Scientific classification
- Kingdom: Animalia
- Phylum: Arthropoda
- Class: Insecta
- Order: Coleoptera
- Suborder: Polyphaga
- Infraorder: Scarabaeiformia
- Family: Scarabaeidae
- Genus: Neoserica
- Species: N. inclinata
- Binomial name: Neoserica inclinata Brenske, 1898

= Neoserica inclinata =

- Genus: Neoserica
- Species: inclinata
- Authority: Brenske, 1898

Species of beetle

Neoserica inclinata is a species of beetle of the family Scarabaeidae. It is found in Cambodia and Vietnam.

==Description==
Adults reach a length of about 12.5 mm. They are brown, dull and somewhat reddish underneath. The head is short and the eyes are large. The clypeus is distinctly shorter than wide, straight at the sides, the suture not curved, scarcely curved anteriorly, with more widely spaced, coarser setae behind the weakly raised anterior margin, and a slight convexity in the middle, followed by finer, denser punctation. The pronotum is distinctly projecting forward in the middle anteriorly, the sides are straight, becoming distinctly wider posteriorly, with slightly rounded, strikingly sharply defined hind angles. The elytra are coarsely and intricately punctate with minute hairs. The interstices are slightly raised and unpunctate.
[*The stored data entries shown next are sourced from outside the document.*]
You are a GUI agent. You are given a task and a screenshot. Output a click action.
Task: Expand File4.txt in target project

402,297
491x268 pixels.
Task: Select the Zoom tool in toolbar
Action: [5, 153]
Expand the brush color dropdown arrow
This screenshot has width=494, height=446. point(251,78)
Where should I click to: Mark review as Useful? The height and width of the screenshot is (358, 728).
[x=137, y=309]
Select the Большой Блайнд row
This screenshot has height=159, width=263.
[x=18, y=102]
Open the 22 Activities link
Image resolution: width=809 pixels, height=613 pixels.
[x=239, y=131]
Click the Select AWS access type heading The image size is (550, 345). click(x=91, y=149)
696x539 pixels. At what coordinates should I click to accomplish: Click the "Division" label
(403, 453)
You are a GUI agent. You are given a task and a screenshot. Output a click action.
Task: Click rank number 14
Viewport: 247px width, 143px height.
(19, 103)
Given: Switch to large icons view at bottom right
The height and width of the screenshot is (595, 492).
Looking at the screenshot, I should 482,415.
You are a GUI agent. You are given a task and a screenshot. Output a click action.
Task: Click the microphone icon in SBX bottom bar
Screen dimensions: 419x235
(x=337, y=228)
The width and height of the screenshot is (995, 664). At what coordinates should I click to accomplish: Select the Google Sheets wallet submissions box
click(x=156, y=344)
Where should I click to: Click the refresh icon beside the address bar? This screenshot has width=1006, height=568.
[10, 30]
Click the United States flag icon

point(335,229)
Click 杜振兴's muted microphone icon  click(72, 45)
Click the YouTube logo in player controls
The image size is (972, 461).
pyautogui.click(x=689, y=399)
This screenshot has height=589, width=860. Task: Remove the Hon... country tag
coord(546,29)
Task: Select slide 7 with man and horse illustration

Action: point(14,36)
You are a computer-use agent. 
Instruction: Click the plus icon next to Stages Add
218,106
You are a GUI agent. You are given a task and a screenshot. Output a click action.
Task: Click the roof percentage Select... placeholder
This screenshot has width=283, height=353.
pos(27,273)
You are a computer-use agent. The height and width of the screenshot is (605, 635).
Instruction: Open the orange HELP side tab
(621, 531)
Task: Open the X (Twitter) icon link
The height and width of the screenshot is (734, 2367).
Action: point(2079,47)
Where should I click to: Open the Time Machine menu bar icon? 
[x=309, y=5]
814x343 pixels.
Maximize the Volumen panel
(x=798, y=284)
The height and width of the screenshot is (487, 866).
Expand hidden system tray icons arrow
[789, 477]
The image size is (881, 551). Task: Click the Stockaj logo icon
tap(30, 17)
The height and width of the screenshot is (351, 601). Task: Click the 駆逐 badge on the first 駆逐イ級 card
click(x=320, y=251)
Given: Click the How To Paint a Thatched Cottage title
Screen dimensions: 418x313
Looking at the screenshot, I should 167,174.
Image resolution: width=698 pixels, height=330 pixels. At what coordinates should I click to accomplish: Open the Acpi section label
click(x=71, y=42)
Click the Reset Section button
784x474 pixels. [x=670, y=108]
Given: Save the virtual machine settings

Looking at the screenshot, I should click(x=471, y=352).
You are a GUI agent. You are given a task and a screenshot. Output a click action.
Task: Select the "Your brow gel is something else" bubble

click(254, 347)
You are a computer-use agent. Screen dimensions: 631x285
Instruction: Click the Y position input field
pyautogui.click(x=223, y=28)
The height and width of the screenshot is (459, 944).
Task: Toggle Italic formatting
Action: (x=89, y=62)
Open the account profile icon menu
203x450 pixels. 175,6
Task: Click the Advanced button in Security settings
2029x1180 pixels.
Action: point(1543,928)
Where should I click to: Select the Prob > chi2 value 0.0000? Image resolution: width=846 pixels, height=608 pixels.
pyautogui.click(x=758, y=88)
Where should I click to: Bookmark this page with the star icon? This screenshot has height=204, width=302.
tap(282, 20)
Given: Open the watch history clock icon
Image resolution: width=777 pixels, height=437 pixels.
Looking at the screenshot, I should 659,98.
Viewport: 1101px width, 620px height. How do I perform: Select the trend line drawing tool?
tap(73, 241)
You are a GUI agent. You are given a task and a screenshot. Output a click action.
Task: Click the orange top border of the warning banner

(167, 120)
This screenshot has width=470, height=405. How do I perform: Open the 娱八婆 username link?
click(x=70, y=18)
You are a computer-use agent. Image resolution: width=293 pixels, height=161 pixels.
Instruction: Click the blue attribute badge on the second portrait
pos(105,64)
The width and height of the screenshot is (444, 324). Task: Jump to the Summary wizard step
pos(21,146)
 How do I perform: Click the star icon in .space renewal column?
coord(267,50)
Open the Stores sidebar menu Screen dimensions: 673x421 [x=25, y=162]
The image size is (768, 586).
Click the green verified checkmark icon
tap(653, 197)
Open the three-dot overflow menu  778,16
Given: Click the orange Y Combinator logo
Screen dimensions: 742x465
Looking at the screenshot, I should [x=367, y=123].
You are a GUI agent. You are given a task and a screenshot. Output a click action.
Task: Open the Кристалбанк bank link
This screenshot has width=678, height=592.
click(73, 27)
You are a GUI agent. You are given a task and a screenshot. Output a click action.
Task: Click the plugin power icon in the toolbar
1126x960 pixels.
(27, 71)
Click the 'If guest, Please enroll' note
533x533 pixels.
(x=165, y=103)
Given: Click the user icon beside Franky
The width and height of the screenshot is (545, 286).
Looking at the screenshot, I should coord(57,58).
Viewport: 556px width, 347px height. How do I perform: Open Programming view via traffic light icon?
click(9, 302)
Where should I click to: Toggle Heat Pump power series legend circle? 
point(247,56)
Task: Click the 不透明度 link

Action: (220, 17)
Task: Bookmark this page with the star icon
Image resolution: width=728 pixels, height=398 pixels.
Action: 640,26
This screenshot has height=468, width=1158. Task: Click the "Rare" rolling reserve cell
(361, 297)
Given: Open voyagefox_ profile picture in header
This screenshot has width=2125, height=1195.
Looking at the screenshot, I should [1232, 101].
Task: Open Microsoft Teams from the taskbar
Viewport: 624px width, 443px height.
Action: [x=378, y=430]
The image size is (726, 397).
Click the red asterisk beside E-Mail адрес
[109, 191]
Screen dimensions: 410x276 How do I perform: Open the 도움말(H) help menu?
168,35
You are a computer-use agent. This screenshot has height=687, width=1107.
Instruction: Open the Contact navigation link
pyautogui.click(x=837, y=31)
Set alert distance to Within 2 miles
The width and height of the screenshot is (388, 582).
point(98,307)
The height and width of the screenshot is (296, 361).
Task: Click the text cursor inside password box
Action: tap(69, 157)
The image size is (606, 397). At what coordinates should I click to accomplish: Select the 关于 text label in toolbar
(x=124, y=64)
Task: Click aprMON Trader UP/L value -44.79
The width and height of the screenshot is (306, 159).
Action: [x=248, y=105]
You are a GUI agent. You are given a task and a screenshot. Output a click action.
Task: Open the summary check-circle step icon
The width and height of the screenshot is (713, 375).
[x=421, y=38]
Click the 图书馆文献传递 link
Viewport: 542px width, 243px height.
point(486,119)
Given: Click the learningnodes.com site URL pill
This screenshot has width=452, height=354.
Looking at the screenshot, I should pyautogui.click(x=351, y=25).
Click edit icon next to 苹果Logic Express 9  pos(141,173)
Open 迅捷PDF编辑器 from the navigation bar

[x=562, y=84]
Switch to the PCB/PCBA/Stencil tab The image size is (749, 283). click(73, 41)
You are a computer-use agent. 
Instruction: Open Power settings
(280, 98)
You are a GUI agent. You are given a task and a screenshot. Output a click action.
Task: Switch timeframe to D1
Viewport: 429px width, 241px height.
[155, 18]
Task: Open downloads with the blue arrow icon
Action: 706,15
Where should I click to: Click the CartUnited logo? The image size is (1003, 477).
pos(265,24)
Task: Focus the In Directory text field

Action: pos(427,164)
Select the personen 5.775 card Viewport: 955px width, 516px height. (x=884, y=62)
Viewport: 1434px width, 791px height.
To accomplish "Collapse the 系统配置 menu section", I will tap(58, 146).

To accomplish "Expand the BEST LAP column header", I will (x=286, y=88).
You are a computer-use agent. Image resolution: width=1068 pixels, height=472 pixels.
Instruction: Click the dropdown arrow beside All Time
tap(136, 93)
The pygidium is distinctly tapered with curved sides before the tip.

==Taxonomy==
The specimen preserved in the Zoologisches Museum der Humboldt-Universität (ZHMB) is a female and not a male as stated by Brenske when he described the species in 1898. Furthermore, its genitalia are strongly damaged, and therefore an assignment to Neoserica abnormis or any of the other recognised species in the Neoserica abnormis species group is not possible. This species very likely belongs to the Neoserica abnormis group as well.